Most people do not have this experience during the onset of love. They can handle the giddy excitement and pleasurable reward without tipping over into involuntary obsession. Their circuits don’t get stuck in an addictive feedback loop. Quite why limerents are different is a very interesting question, with probably multiple answers. Perhaps some of us have an inbuilt propensity for limerence because of how our brains are built. Perhaps we meet a limerent object who acts as a supernormal stimulus. Perhaps their behaviour, or our behaviour, reinforces the reward signalling so much that it never settles down.
The same principles apply with other behavioural addictions. It does seem to be the case that certain stimuli for certain people are enough to push the reward and motivation systems into overdrive. The desires for gambling, extreme sports, internet use, sex or shopping can be so powerful that they can become compulsive. Even though the stimuli are “natural” rather than chemical, the circuits get stuck in a hyperactive loop regardless.
Love addiction as euphoria-seeking
In common usage, love addiction describes an obsessive desire to constantly experience the sensations of giddy euphoria when falling in love. It could be described as addiction to the honeymoon phase of relationships. Love addicts seek the tingles of a crush, and the thrills of being swept up in a grand romance – the romantic idea of love being far more appealing than the reality of an actual relationship.
Looked at from a neuroscience perspective, love addiction could actually be formulated as addiction to limerence. If limerence is the psychological state of unfettered infatuation, love addiction could be the craving to re-enter that state as often as possible.
It’s getting a bit meta now, but the love addict craves the natural high of early limerence, and is trying to sustain the euphoria for as long as possible. Their focus is on securing a new limerent object as soon as the old limerence begins to fade. If limerence is a rollercoaster ride, love addicts are always looking to jump on a new rollercoaster during the up phase, to avoid having to face the sickening descent.
So, limerence could be a component of love addiction, but the two conditions can also exist independently. Most limerents I hear from are not love addicts, in the sense that they tend to only come upon limerent objects occasionally in their lives, and get completely blindsided by them. But, people who become limerent frequently could well fall into a life of serial limerence that becomes a pattern of behaviour that they can’t escape.
To end on the same point that we began on – part of the difficulty of understanding behavioural addictions is that there are rarely clear boundaries between the conditions different researchers have defined to capture a particular collection of symptoms. This problem of labelling leads to a lot of confusion, but also helps highlight how each individual’s personal history will determine how they are affected by an addictive stimulus.
And that brings us to the last important point. Whatever our individual propensity to experience these phenomena, the outcome for us in our lives depends on how we respond to the relentlessly urgent impulses. When unexpectedly bowled over with euphoria, do we blindly seek more, rationalise why it’s OK to carry on even though we have misgivings, or recognise it as a threat to existing relationships?

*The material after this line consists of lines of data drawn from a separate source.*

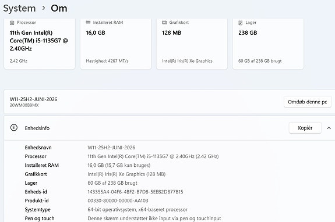The height and width of the screenshot is (222, 335).
Task: Click the Processor chip icon
Action: [12, 23]
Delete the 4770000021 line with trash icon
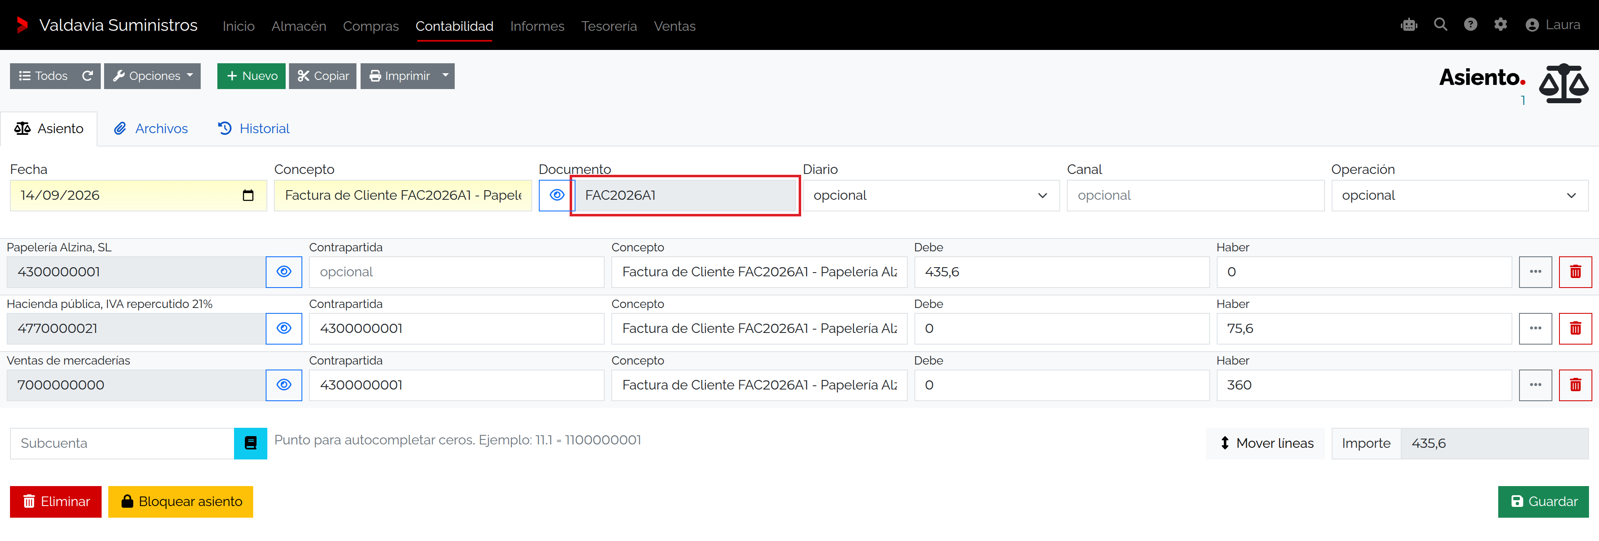The height and width of the screenshot is (541, 1599). (x=1575, y=328)
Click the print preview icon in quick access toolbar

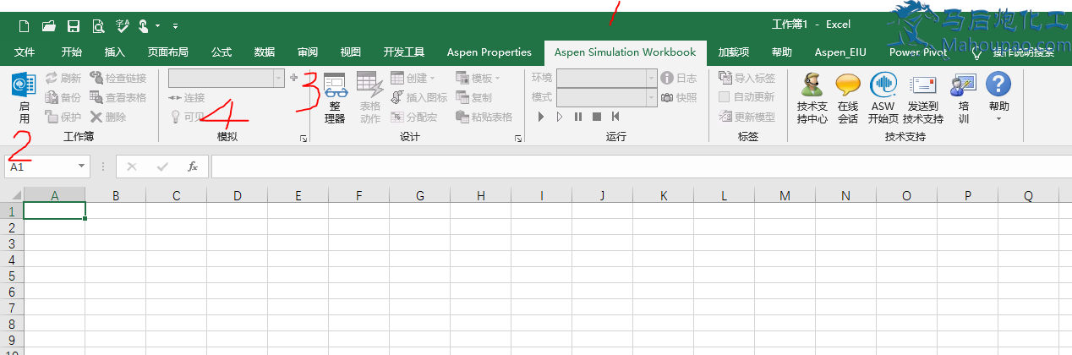(x=98, y=26)
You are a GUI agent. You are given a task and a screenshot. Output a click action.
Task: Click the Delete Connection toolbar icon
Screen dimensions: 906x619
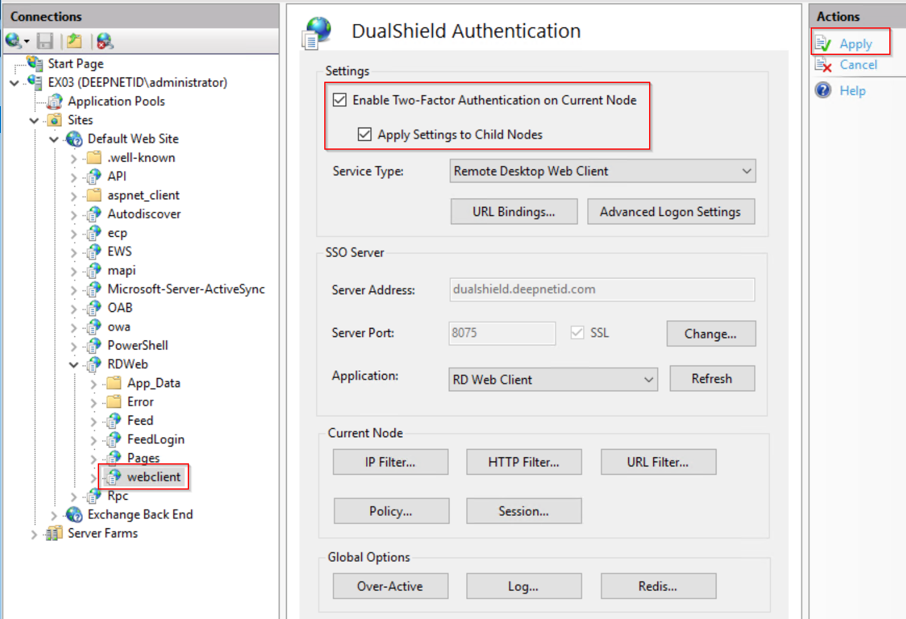[104, 41]
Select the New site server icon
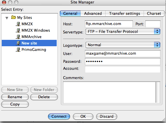Viewport: 166px width, 123px height. (18, 43)
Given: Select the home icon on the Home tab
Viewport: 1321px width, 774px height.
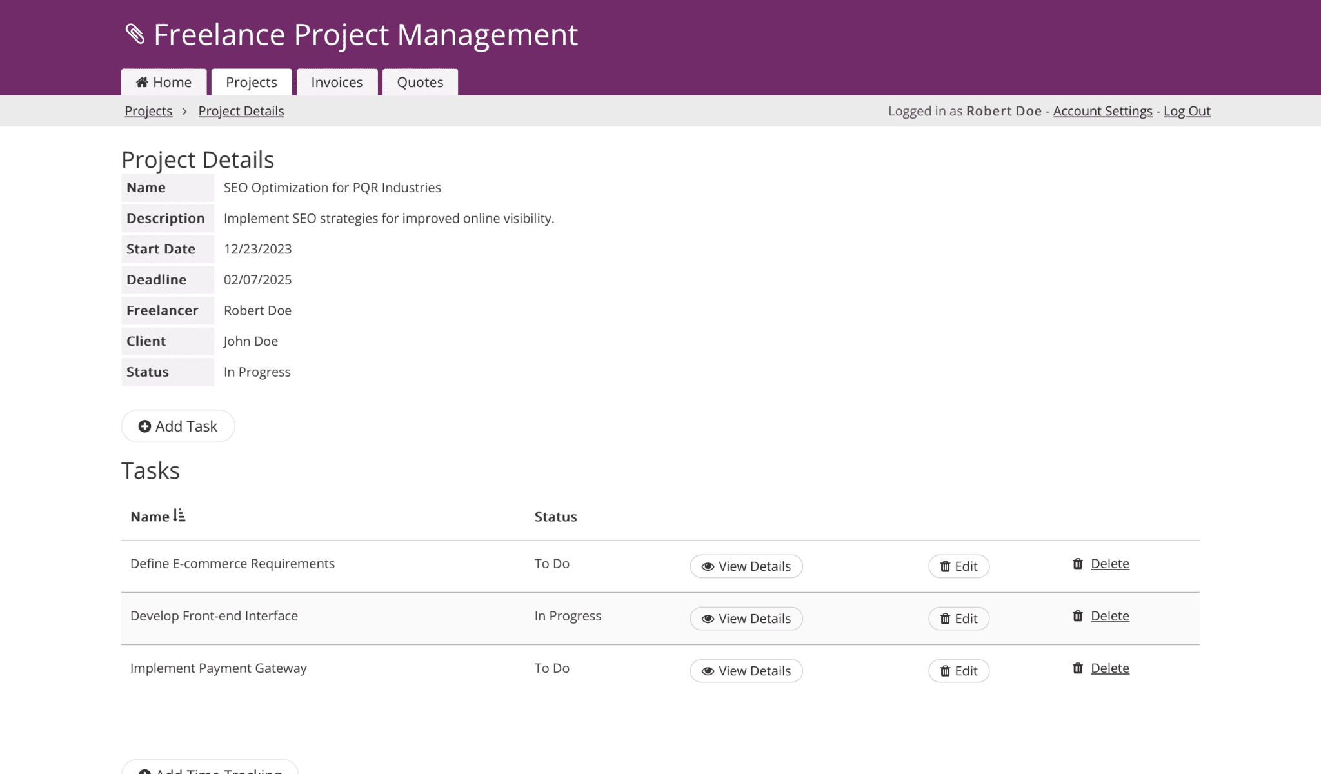Looking at the screenshot, I should (x=142, y=82).
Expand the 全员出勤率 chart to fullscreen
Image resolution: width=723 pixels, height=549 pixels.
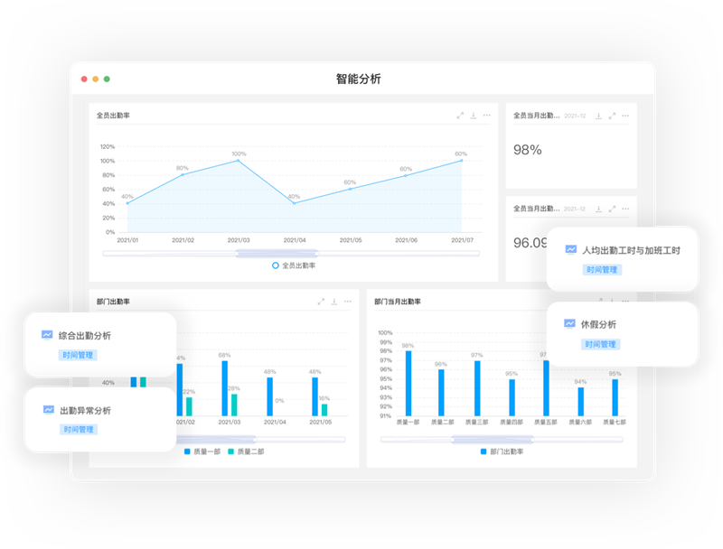pyautogui.click(x=460, y=116)
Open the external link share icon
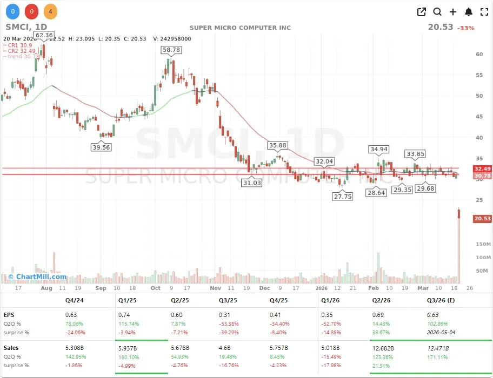 coord(422,11)
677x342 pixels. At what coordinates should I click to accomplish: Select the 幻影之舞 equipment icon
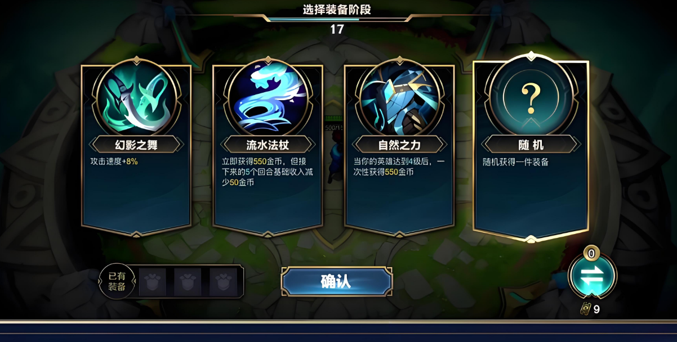(x=137, y=97)
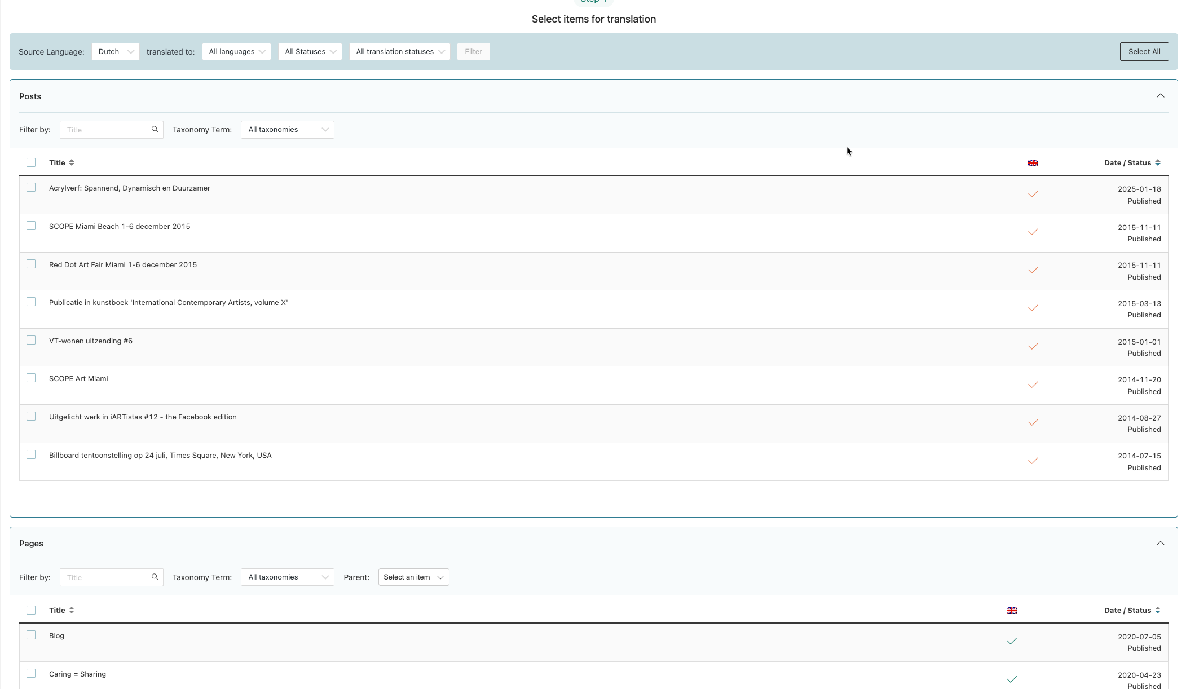
Task: Click search magnifier icon in Posts title filter
Action: tap(155, 130)
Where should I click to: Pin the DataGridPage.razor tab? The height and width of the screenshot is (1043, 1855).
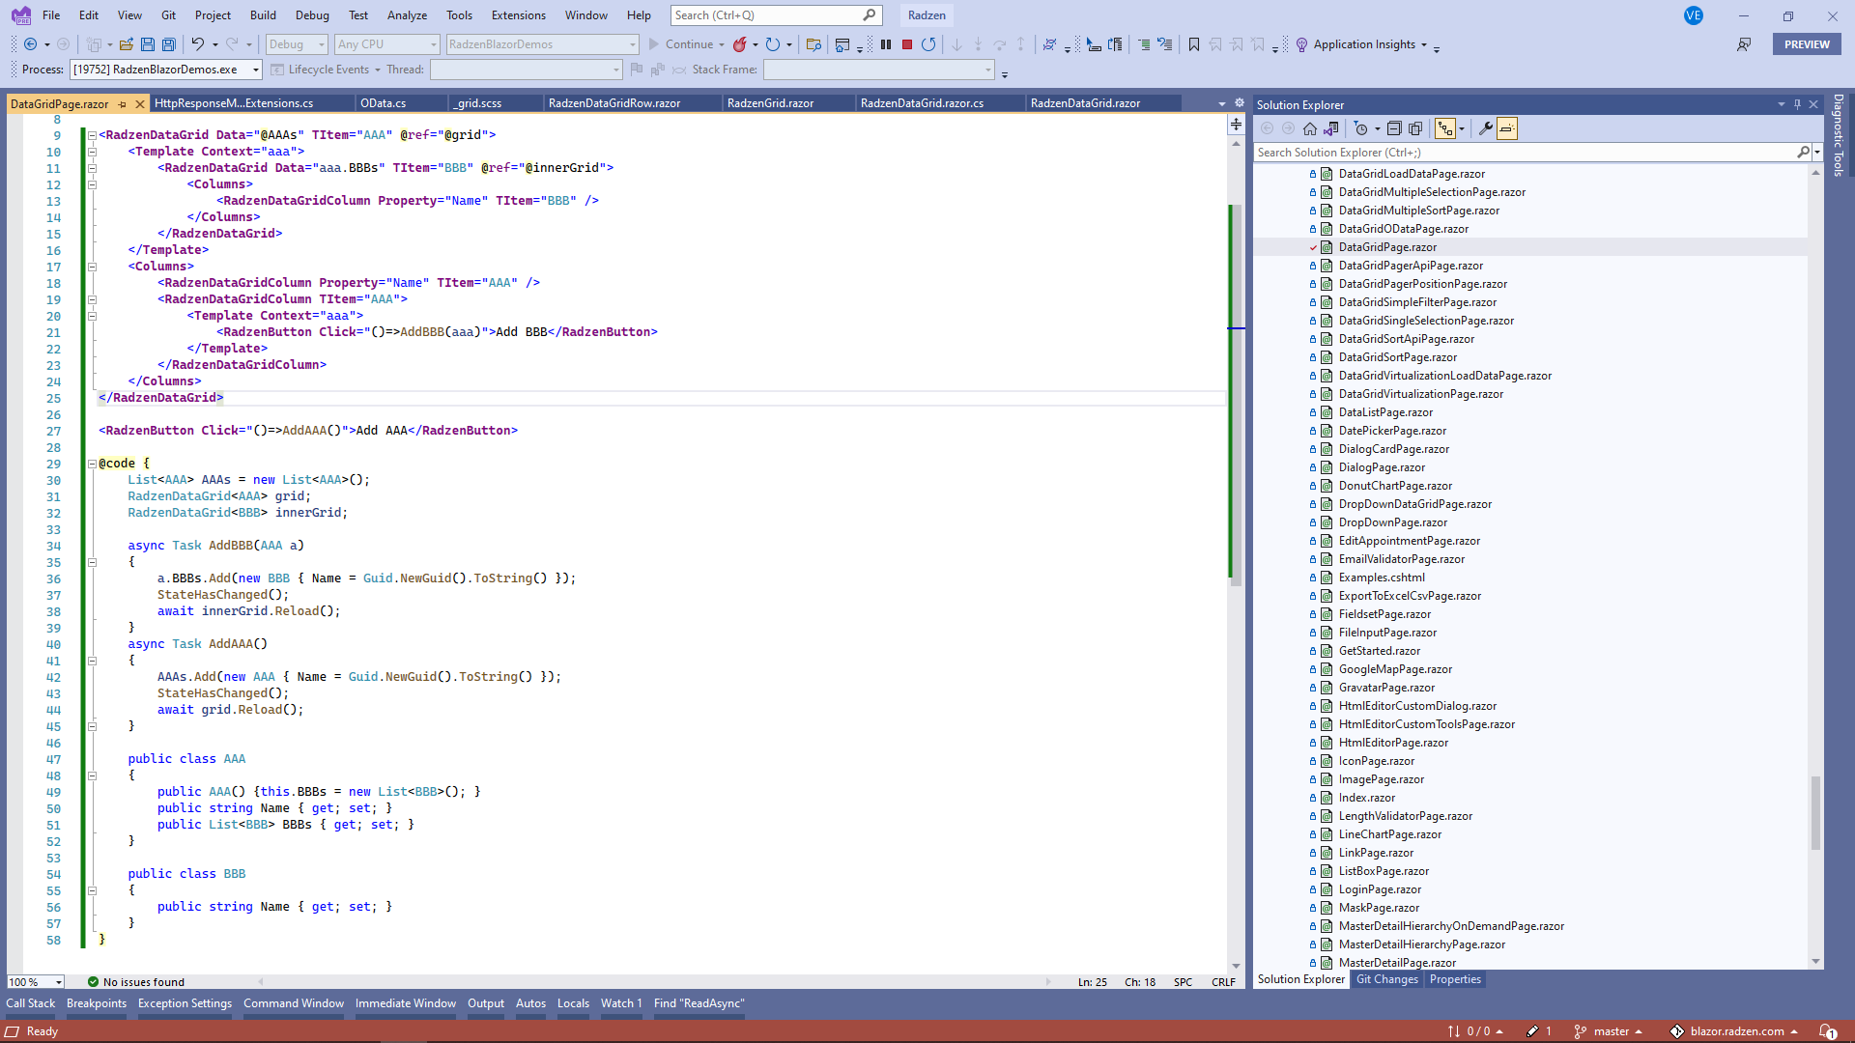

We can understand the neuroscience that pushes us into a limerent mental state. We can uncover the childhood experiences that shape our attachment styles and the emotions that we feel during romantic bonding. But we need to understand both those processes and learn how to respond purposefully, if we are to succeed in integrating those parts of ourselves into a healthy whole.
Only then can we embark on a wise and fulfilling future.